[EXERCISE TASK] Repeat word for word the stretch from the line containing "The image size" through the end of the items below.

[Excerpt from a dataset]
= = = = = = =
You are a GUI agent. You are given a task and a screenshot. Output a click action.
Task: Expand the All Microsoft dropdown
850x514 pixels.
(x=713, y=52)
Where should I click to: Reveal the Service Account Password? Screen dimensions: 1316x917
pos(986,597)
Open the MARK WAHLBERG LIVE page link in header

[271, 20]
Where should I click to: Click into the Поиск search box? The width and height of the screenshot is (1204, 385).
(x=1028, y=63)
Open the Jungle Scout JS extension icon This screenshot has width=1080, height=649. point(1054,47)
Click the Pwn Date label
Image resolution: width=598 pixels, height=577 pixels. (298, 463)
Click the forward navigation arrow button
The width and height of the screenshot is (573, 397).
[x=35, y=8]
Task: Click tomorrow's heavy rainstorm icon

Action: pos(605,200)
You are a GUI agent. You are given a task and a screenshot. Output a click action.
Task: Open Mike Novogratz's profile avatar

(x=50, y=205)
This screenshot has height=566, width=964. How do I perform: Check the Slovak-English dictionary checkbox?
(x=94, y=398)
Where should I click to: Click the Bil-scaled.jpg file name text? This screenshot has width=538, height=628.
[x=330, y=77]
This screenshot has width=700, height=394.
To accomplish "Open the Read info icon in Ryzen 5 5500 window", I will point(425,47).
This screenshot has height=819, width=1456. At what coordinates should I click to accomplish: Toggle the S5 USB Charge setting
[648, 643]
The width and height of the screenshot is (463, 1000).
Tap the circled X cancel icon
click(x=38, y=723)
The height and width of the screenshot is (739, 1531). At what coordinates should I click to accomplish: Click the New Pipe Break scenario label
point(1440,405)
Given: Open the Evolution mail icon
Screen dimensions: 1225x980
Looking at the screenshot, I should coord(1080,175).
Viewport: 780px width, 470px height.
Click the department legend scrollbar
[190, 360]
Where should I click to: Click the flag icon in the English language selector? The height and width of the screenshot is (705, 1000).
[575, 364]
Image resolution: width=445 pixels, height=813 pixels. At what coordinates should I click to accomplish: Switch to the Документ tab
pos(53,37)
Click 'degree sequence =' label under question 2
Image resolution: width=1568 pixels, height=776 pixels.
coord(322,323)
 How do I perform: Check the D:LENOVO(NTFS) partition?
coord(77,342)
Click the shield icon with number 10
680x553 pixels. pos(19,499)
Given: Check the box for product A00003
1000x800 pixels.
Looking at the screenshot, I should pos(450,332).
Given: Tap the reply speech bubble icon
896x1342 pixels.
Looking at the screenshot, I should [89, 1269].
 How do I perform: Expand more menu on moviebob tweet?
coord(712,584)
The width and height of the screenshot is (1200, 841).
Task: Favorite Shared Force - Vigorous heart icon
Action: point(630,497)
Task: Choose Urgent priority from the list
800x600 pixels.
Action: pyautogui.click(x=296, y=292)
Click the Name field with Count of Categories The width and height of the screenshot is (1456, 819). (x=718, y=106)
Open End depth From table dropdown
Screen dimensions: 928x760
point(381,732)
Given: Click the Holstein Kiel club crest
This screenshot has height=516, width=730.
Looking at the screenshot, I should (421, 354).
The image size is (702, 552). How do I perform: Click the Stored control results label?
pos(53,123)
= = = = = = =
[RESPONSE TO THE EXERCISE]
The image size is (702, 552). How do I perform: Click the Stored control results label?
pos(53,123)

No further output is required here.